== Your goal ==
Which lines run from the line with "You are a computer-use" through the line with "Instruction: Click the Log In button" in the entries below? Print them exactly, both ends included, and nothing more.

== Dataset records ==
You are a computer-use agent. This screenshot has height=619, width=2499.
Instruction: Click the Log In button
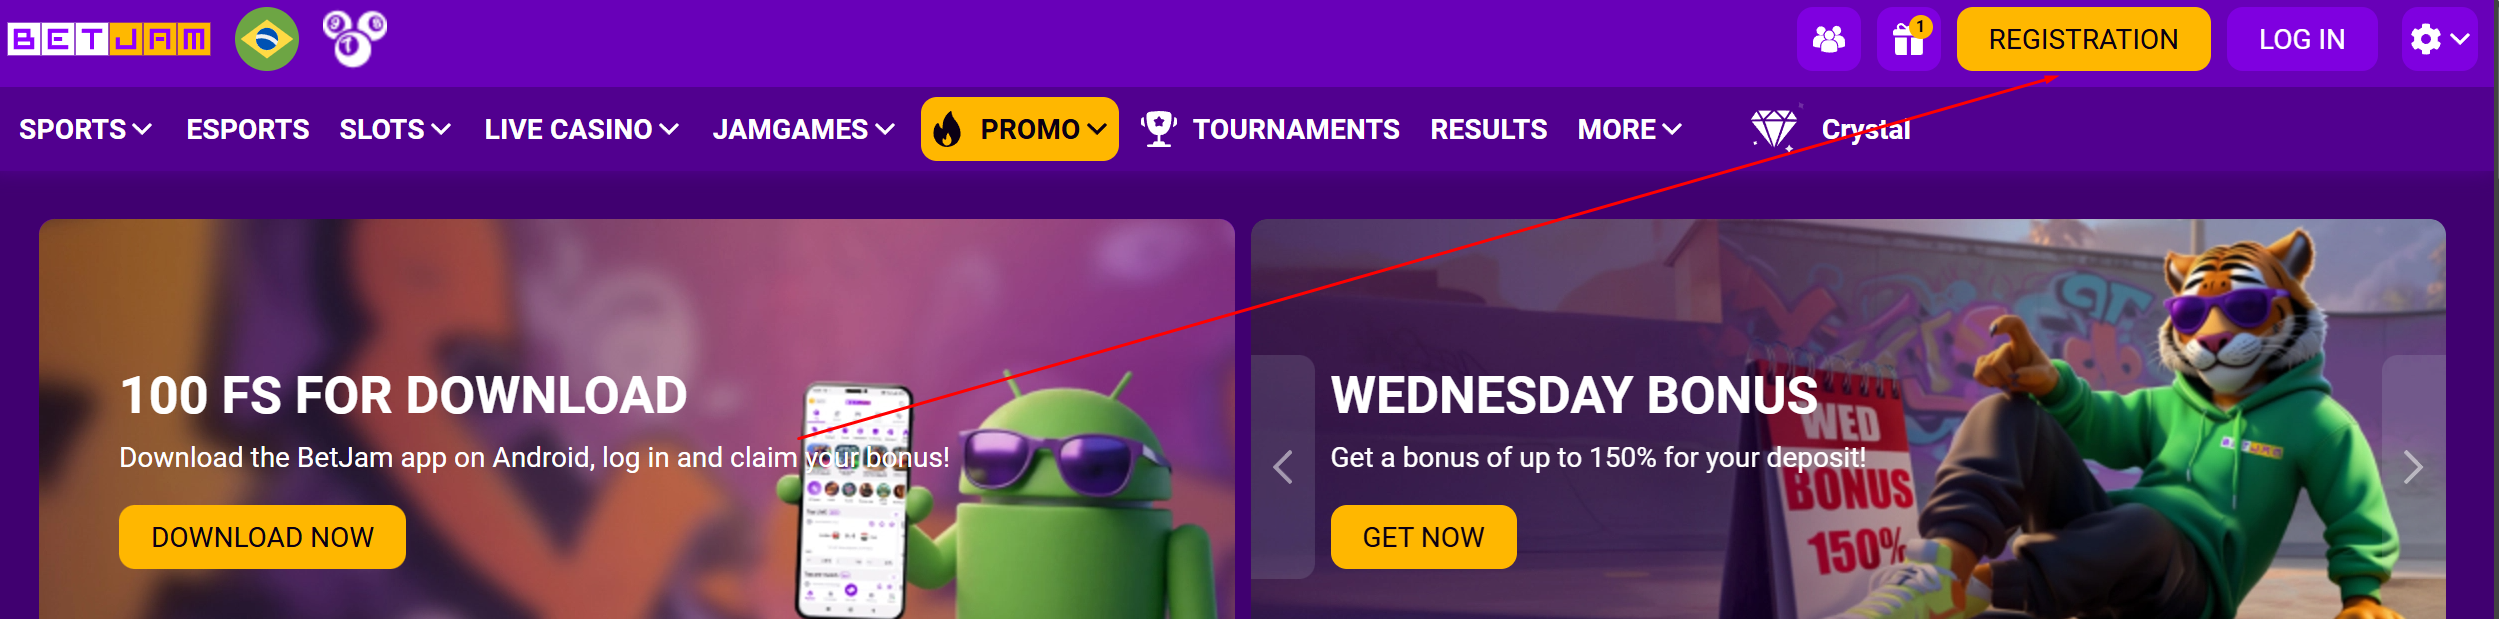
...
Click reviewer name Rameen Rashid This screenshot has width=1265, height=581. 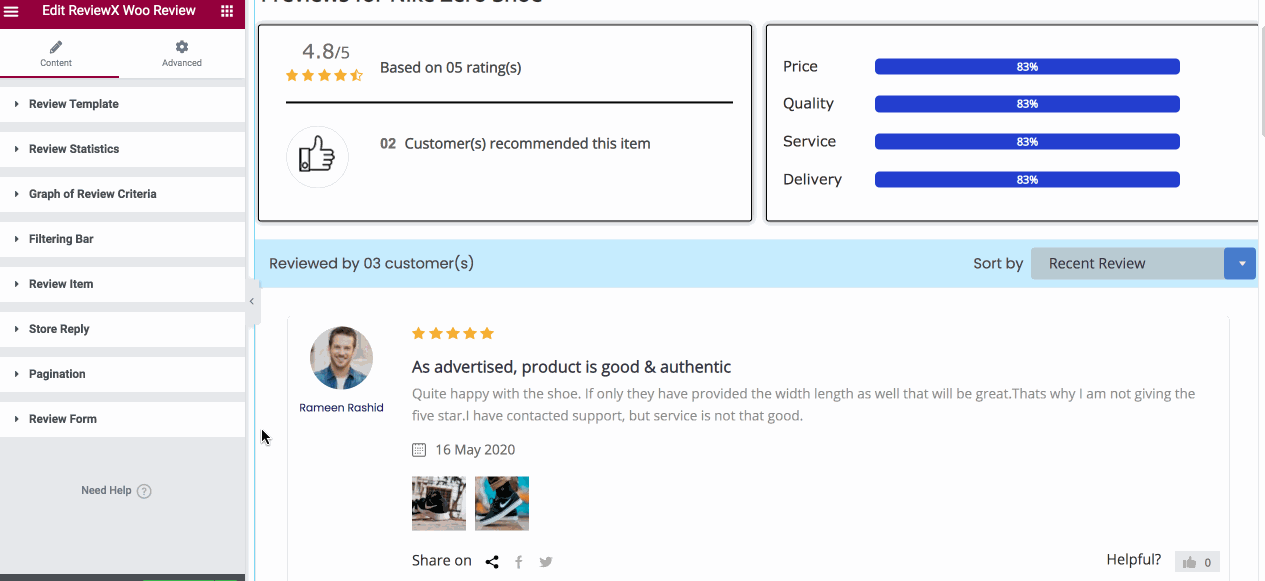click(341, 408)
==
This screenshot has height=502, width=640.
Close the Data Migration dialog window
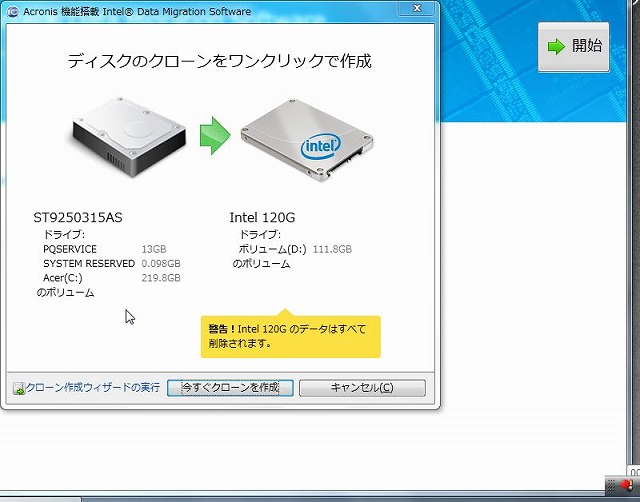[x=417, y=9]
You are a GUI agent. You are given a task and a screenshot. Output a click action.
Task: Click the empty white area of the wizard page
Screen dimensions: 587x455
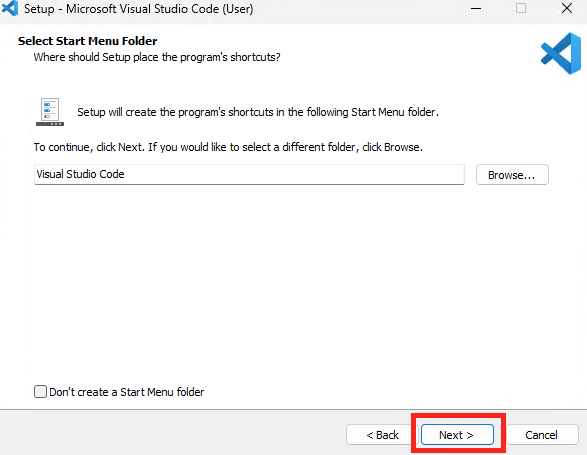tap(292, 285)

== Result for this task ==
You are a computer-use agent. This screenshot has height=619, width=2499.
Instruction: Click the Log In button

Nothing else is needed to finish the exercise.